- How to complete this task: Please retype exactly the lines from the one containing "The image size" through the end of the records, leaving out the pictures.

[Source records]
--------------------
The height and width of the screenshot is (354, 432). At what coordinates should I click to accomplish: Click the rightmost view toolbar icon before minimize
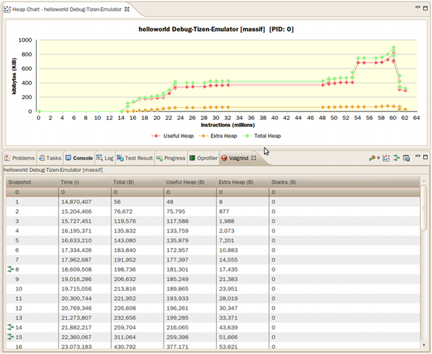[x=406, y=158]
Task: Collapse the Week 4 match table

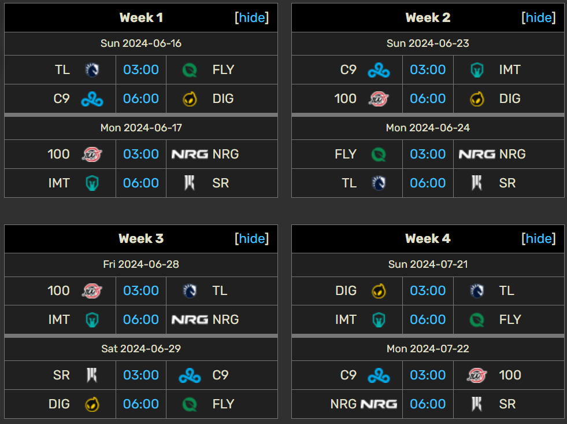Action: (x=539, y=238)
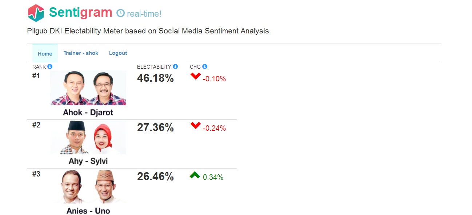Open the ELECTABILITY info icon
Screen dimensions: 472x215
175,66

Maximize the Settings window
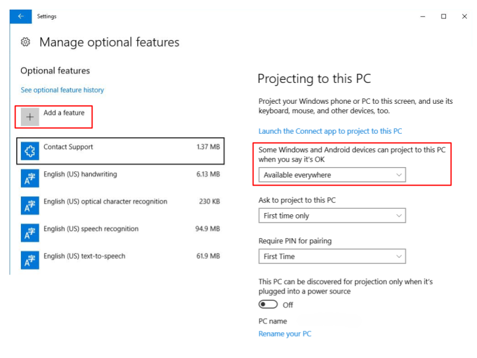[x=444, y=17]
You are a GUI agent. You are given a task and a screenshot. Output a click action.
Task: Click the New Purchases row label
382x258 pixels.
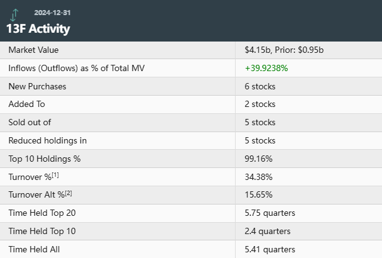37,86
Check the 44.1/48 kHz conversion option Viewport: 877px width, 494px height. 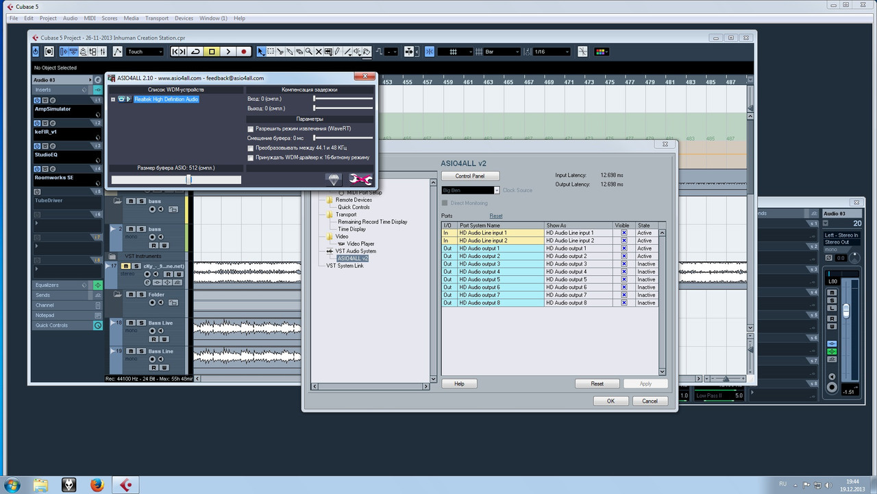(250, 148)
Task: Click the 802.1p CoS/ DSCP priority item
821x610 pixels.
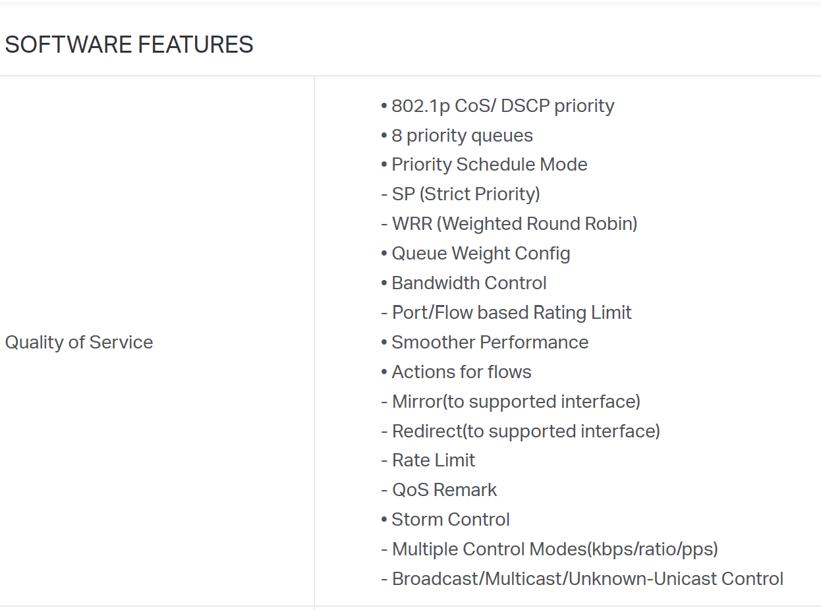Action: click(x=497, y=106)
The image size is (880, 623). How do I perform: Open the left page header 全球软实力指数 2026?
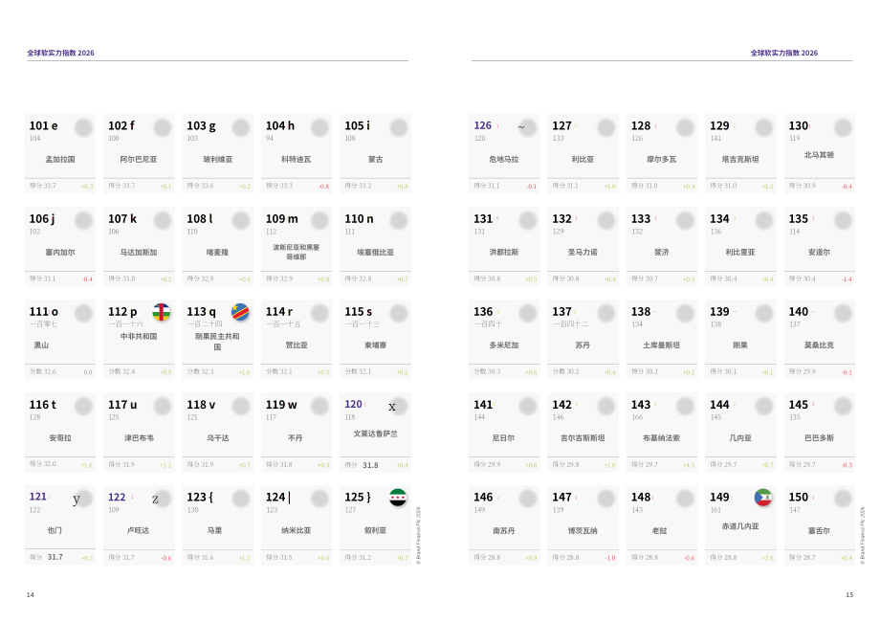[x=60, y=53]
--------------------
- Task solution:
The image size is (880, 623). How do I perform: Open the left page header 全球软实力指数 2026?
[x=60, y=53]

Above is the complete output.